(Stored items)
»»

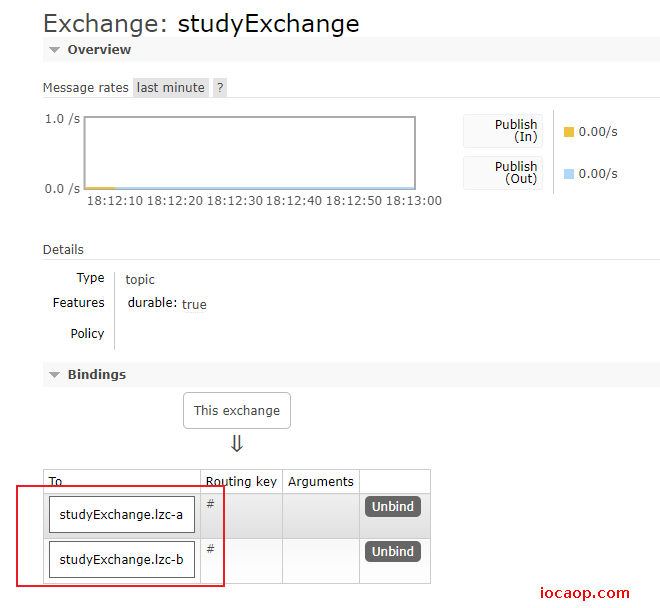Click the question mark help icon

220,88
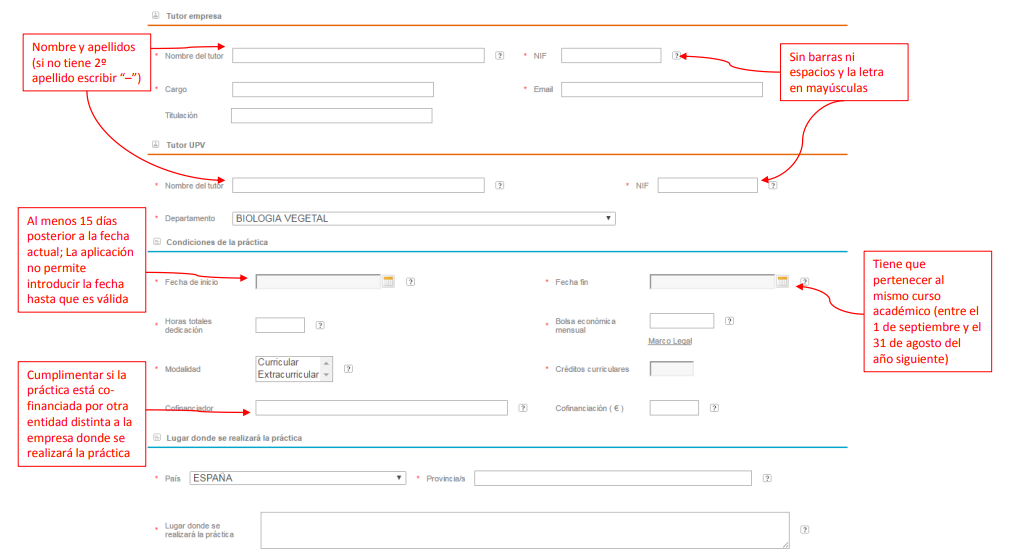The width and height of the screenshot is (1012, 556).
Task: Collapse Lugar donde se realizará la práctica section
Action: 155,438

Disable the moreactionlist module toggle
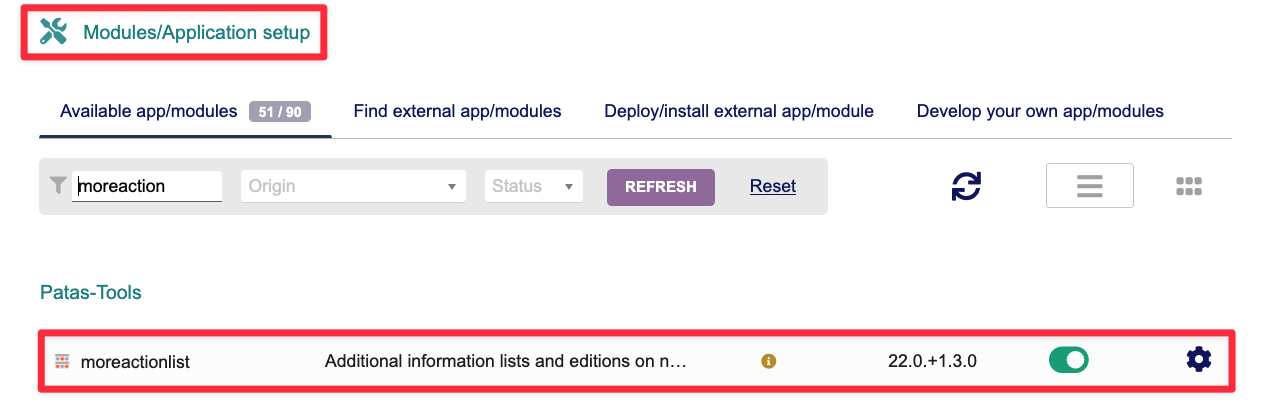tap(1068, 360)
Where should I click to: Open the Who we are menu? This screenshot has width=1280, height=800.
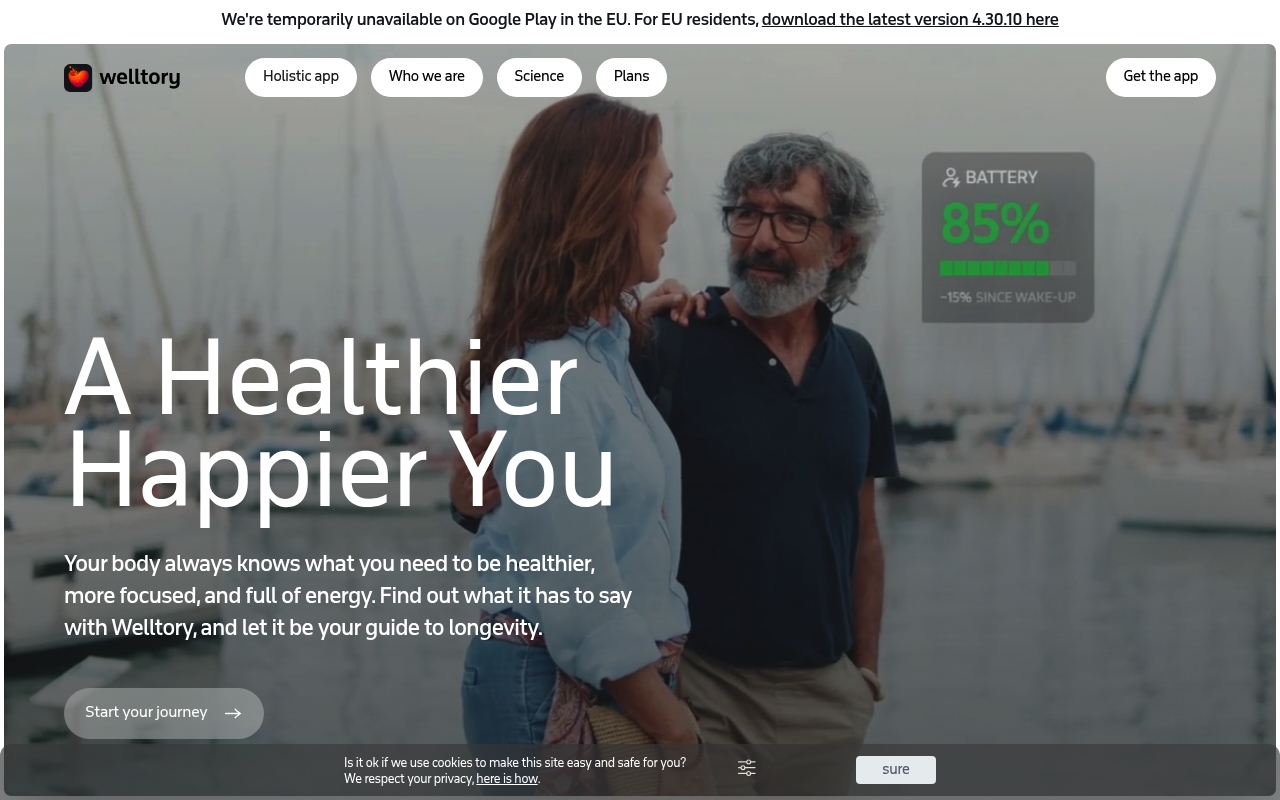427,77
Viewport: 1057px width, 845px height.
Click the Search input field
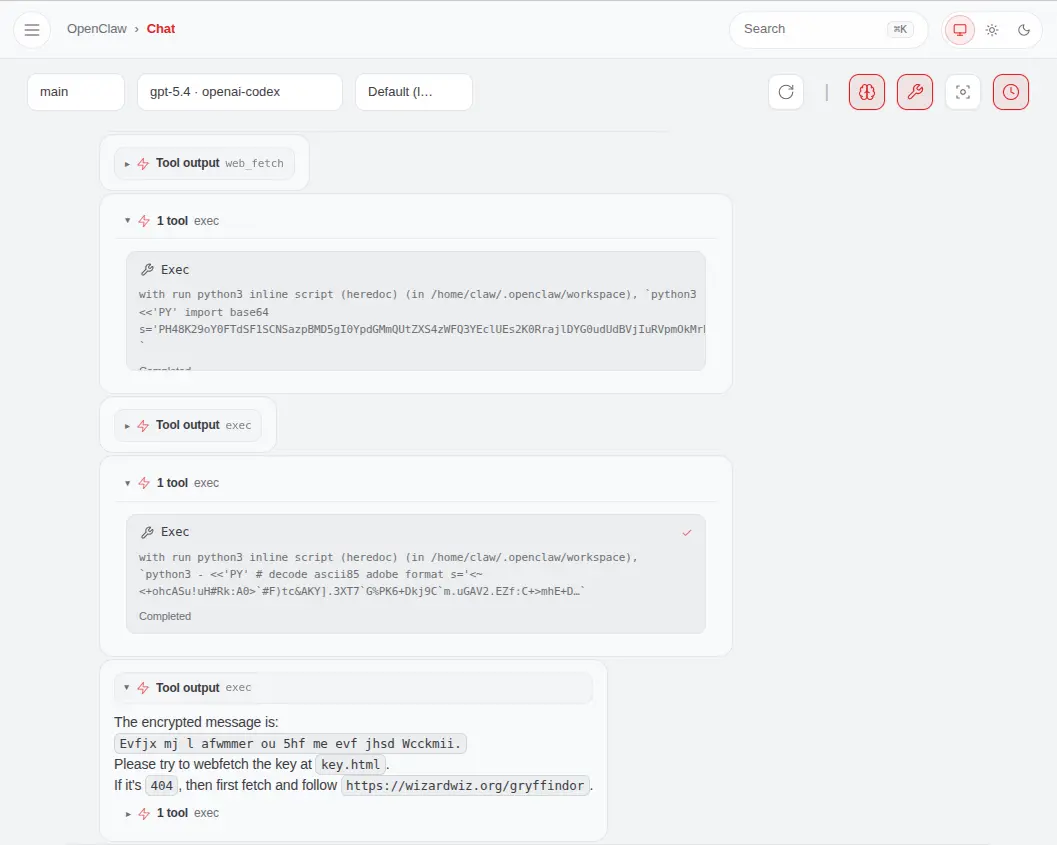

««

What to produce
Restate word for word the lines running from the one with "Where should I" to the end of the entries; pictures are to be left out.

Answer box
Where should I click to: Open the Who we are menu? This screenshot has width=1280, height=800.
427,77
Viewport: 1057px width, 845px height.
Click the Search input field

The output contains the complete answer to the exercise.